- TASK INSTRUCTIONS
Which lines of the listing below contain the word "will"? Copy each of them.

- RECORDS FOR PROCESSING
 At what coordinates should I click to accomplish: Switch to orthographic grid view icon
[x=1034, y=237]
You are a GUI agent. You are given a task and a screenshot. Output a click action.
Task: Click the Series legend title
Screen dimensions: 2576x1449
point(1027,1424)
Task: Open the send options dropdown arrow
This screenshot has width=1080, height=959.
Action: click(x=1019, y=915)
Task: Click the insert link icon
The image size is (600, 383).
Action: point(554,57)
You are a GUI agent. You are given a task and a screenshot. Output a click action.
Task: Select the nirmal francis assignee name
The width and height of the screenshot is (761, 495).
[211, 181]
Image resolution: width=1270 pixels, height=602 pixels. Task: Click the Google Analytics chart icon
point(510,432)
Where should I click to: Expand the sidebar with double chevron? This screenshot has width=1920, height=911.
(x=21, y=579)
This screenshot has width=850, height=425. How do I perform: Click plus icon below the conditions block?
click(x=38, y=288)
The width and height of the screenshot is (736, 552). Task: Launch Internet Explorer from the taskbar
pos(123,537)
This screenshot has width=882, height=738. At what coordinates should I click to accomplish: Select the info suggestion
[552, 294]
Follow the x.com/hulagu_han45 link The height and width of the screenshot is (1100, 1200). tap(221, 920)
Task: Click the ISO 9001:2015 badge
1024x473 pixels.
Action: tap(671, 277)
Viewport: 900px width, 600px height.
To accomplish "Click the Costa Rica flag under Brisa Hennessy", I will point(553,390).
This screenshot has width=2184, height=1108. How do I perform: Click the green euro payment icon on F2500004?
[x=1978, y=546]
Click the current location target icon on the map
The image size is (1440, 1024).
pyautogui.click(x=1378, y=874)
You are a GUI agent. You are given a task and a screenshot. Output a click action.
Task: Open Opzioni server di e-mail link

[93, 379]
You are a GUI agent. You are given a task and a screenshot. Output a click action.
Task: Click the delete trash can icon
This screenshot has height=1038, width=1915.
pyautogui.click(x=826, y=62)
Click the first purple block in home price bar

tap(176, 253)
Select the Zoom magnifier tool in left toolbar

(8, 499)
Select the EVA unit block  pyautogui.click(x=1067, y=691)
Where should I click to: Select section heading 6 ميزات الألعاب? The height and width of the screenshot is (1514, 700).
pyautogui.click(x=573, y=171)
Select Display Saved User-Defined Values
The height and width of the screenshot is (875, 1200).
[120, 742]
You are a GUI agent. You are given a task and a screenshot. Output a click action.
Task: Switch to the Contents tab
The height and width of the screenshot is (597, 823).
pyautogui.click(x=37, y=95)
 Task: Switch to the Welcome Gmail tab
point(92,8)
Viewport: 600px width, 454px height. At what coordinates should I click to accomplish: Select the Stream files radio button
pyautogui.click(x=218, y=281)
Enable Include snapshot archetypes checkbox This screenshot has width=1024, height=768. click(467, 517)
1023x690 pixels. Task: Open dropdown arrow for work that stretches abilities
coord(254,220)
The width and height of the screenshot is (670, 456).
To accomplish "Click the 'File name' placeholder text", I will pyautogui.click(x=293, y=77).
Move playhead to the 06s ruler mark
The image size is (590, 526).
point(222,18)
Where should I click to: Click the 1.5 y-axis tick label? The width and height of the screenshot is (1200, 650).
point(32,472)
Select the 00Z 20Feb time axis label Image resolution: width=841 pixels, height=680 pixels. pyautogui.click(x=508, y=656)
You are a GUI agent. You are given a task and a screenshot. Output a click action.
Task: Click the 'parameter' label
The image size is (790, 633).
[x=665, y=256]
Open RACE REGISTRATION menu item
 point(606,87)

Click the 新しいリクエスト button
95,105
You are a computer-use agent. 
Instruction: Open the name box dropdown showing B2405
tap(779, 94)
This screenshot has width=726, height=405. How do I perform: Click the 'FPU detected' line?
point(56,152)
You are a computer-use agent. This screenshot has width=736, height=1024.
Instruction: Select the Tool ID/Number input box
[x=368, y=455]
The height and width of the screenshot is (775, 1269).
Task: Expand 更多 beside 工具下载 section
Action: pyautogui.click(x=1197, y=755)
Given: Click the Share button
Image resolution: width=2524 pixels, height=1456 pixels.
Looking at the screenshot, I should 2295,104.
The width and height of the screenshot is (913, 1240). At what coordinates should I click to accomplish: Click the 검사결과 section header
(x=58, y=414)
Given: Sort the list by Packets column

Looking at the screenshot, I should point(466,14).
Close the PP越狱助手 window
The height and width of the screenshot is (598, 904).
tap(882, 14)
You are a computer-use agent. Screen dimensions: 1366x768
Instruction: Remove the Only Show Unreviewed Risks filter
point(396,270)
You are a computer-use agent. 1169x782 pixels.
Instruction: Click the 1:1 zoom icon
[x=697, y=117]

- TASK OUTPUT
To accomplish "Click the Costa Rica flag under Brisa Hennessy", I will point(553,390).
To accomplish "Click the 'File name' placeholder text", I will pyautogui.click(x=293, y=77).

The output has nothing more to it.